Jump to content
Search In
  • More options...
Find results that contain...
Find results in...

Optimizations in your C++ Program


Admiral Refuge
 Share

Recommended Posts

Hi everyone.
This is my very first real article on anything programming related, so bare with me.

I'm not actually going to go too far into this, just going to bring up some small things that you can do to make your programs more efficient (sometimes slightly, other times greatly).

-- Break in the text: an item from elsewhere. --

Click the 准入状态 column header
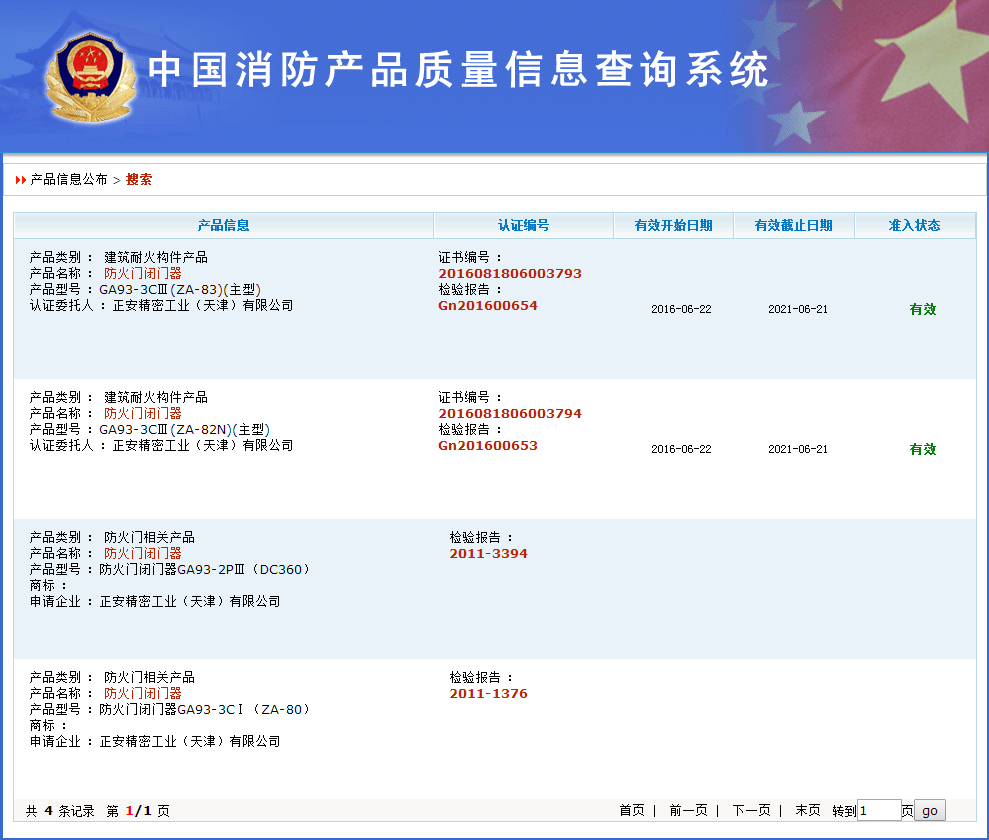Image resolution: width=989 pixels, height=840 pixels. tap(914, 225)
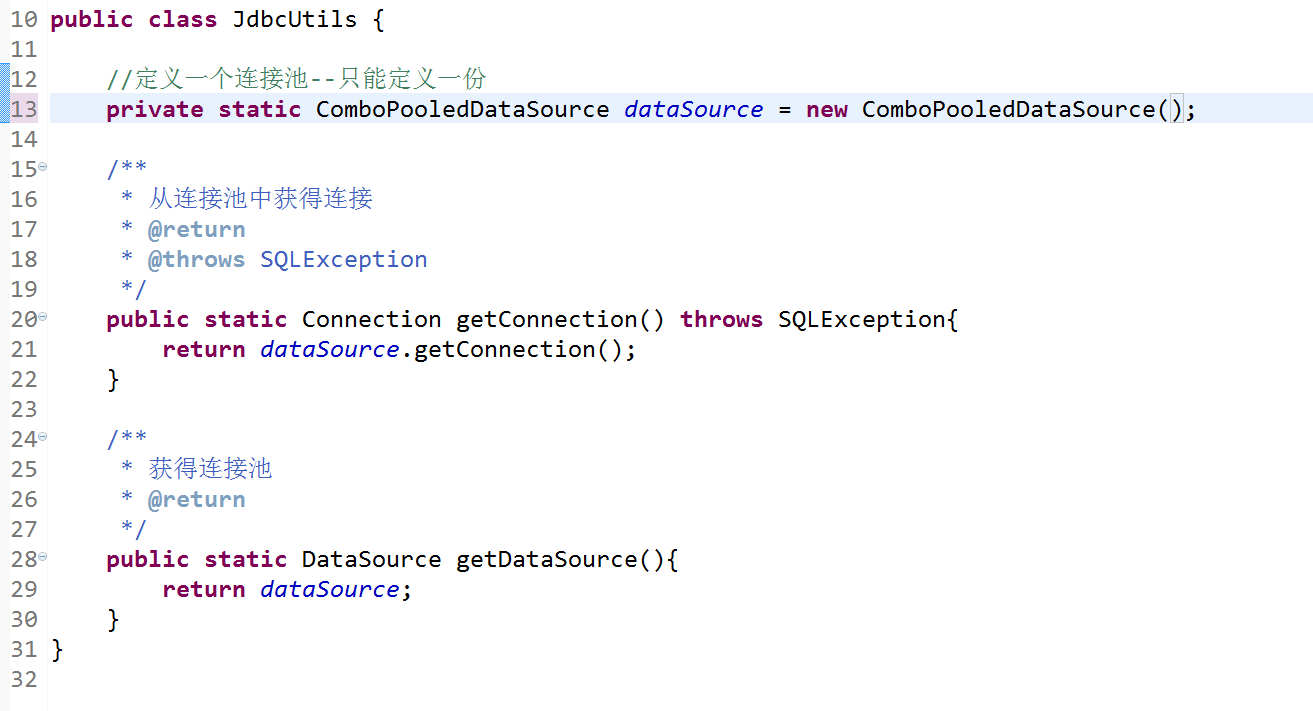Select line number 13 in the gutter
The image size is (1313, 711).
pos(24,109)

Now, for those compiling with gcc, it's a pretty smart compiler, and it will most likely assume what you're trying to do, and correct it accordingly.  Though the same cannot be said about every compiler, or every version of every compiler; such as the while vs for (I'll get to that in a moment); I think microsoft and borland's compile it literally (optimization, aside).
So it's better to be safe than sorry, especially if you don't know if your code will compiler on various platforms.

**while() vs for()**
_NOTE:My compiler ended up auto-optimizing this, so I couldn't create some assembly code to match my argument (though you can google it up, and you'll find some code generated on other compilers which support this argument), but I can generate some assembly that would look similar, if you want_.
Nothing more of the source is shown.